Oh, boy! What a mess.

It's bad enough when filmmakers create sordid grade-b junk. But this is arty, pretentious grade b junk. You see, the entire film plays out like grand opera. Only about four people live in the town, which is filled with swirling fog. Other scenes take place on the high seas, amid thunder and the howling winds, with people shouting their lines at the top of their lungs, lines like "Oh, God, why hast thou cursed me with a faithless woman?" 

Meanwhile, as the faux version of The Flying Dutchman plays out in the film, the real Wagnerian opera of the same name is playing in the background. I suppose they used 20-30 minutes of music from the opera. All I can say is that's some high-concept twisted shit for your basic House of Wax movie, except with ice instead of wax. 

What little value this movie might have had was spoiled by a very poor casting decision.

The basic dramatic tension in the movie is based on a single point - is the gifted mute artist a misunderstood, troubled, sensitive guy, or is he a psychotic capable of heinous acts.

Well, you haven't seen the movie, but I'll tell you the part is played by Eric Roberts, so what do you think?

See what I mean?

If the part was played by Edward Norton, OK, it could go either way, so we have some dramatic tension, but Eric Roberts? We knew the KO was coming right from the opening bell.

Now if the part had been played by Tom Selleck, someone we expect to be kind and gentle, that would have been cool!

In addition, Roberts must be the chattiest mute in the history of mutedom. He must be the only mute who talks more than Kathie Lee and Regis added together. I think he must have watched that old Albert Brooks routine about the talking mime.


See the main commentary. Neither of us is sure about McCormick, and we have differing opinions.

DVD info from Amazon.

  • bare-bones

Tuna pointed out quite accurately that they virtually promised a sequel. Oh, the delicious anticipation. Be still, my beating heart. Oh, God, why wilt thou curse me with a feckless sequel? 

By the way, I think that might have been the stand-in in that torture scene, not Ellina McCormick. They cut every single shot at the neck, even though it was choppy and ugly and more trouble to do so. However, I have to say that the DVD includes only a 4:3 print, and it is probably a pan & scan, so there may be much more info off to the sides, precious info which would resolve this debate, something akin to resolving the ontological argument.

Tuna seems to have a fair question, though. If they didn't hire McCormick specifically to do the nude scene, then why did they hire her? 

The Critics Vote

  • no reviews online

The People Vote ...

  • With their votes ... IMDB summary: IMDb voters score it 3.1 
IMDb guideline: 7.5 usually indicates a level of excellence, about like three and a half stars from the critics. 6.0 usually indicates lukewarm watchability, about like two and a half stars from the critics. The fives are generally not worthwhile unless they are really your kind of material, about like two stars from the critics.

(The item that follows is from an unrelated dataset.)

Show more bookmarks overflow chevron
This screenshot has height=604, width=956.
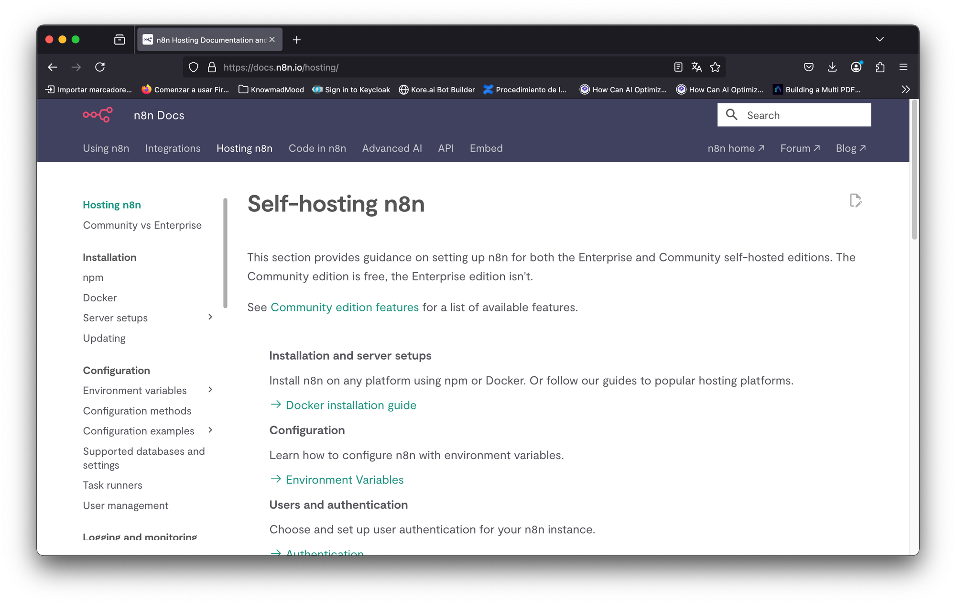(x=905, y=89)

Films under five are generally awful even if you like that kind of film, equivalent to about one and a half stars from the critics or less, depending on just how far below five the rating is.

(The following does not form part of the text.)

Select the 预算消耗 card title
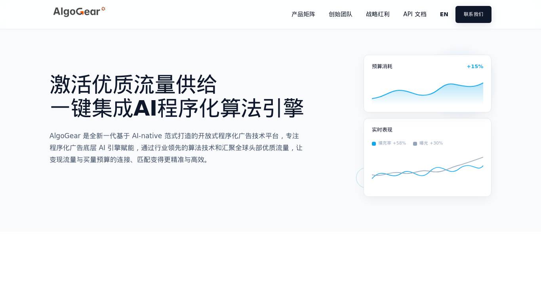The height and width of the screenshot is (304, 541). pyautogui.click(x=382, y=67)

My own guideline: A means the movie is so good it will appeal to you even if you hate the genre. B means the movie is not good enough to win you over if you hate the genre, but is good enough to do so if you have an open mind about this type of film. C means it will only appeal to genre addicts, and has no crossover appeal. D means you'll hate it even if you like the genre. E means that you'll hate it even if you love the genre. F means that the film is not only unappealing across-the-board, but technically inept as well.

Based on this description, Tuna grades this film is a D- (Scoop: agreed, although I might have said as high as C- with a better casting choice for the part of the painter.)